START Material for this exercise

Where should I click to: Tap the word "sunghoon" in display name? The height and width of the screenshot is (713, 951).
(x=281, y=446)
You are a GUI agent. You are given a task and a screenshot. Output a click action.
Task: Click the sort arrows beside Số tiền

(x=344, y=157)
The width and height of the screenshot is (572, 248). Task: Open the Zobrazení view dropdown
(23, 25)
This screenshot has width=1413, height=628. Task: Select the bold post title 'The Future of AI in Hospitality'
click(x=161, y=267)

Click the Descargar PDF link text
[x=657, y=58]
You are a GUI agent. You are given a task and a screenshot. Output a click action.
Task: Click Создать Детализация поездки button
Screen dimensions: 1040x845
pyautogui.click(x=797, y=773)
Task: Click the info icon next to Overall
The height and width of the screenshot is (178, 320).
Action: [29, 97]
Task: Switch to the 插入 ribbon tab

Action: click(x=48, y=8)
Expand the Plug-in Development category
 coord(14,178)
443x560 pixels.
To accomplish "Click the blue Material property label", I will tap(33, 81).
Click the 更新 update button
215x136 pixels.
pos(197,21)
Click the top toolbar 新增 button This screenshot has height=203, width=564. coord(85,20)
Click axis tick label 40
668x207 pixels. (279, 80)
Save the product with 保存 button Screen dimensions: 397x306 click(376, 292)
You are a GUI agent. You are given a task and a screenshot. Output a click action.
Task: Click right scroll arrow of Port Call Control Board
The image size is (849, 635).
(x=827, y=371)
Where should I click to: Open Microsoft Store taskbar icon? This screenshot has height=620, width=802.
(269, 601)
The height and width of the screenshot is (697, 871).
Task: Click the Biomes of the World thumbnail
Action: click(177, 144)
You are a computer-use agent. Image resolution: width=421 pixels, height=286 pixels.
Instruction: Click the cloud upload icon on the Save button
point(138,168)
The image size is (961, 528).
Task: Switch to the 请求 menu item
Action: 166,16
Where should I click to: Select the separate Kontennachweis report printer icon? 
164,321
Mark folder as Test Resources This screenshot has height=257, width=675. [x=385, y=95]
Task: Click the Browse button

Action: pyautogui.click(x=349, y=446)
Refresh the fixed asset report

END Material for this exercise

**Work instruction**
Every entry must appear again in the answer, exactly as written.

**Response box**
Where should I click to: Tap the word "sunghoon" in display name? The height and width of the screenshot is (713, 951).
(x=281, y=446)
You are a GUI agent. You are given a task and a screenshot. Output a click action.
Task: Click the sort arrows beside Số tiền

(x=344, y=157)
The width and height of the screenshot is (572, 248). Task: Open the Zobrazení view dropdown
(23, 25)
This screenshot has width=1413, height=628. Task: Select the bold post title 'The Future of AI in Hospitality'
click(x=161, y=267)

Click the Descargar PDF link text
[x=657, y=58]
You are a GUI agent. You are given a task and a screenshot. Output a click action.
Task: Click Создать Детализация поездки button
Screen dimensions: 1040x845
pyautogui.click(x=797, y=773)
Task: Click the info icon next to Overall
The height and width of the screenshot is (178, 320).
Action: [29, 97]
Task: Switch to the 插入 ribbon tab

Action: click(x=48, y=8)
Expand the Plug-in Development category
 coord(14,178)
443x560 pixels.
To accomplish "Click the blue Material property label", I will tap(33, 81).
Click the 更新 update button
215x136 pixels.
pos(197,21)
Click the top toolbar 新增 button This screenshot has height=203, width=564. coord(85,20)
Click axis tick label 40
668x207 pixels. (279, 80)
Save the product with 保存 button Screen dimensions: 397x306 click(376, 292)
You are a GUI agent. You are given a task and a screenshot. Output a click action.
Task: Click right scroll arrow of Port Call Control Board
The image size is (849, 635).
(x=827, y=371)
Where should I click to: Open Microsoft Store taskbar icon? This screenshot has height=620, width=802.
(269, 601)
The height and width of the screenshot is (697, 871).
Task: Click the Biomes of the World thumbnail
Action: click(177, 144)
You are a computer-use agent. Image resolution: width=421 pixels, height=286 pixels.
Instruction: Click the cloud upload icon on the Save button
point(138,168)
The image size is (961, 528).
Task: Switch to the 请求 menu item
Action: 166,16
Where should I click to: Select the separate Kontennachweis report printer icon? 
164,321
Mark folder as Test Resources This screenshot has height=257, width=675. [x=385, y=95]
Task: Click the Browse button

Action: pyautogui.click(x=349, y=446)
Refresh the fixed asset report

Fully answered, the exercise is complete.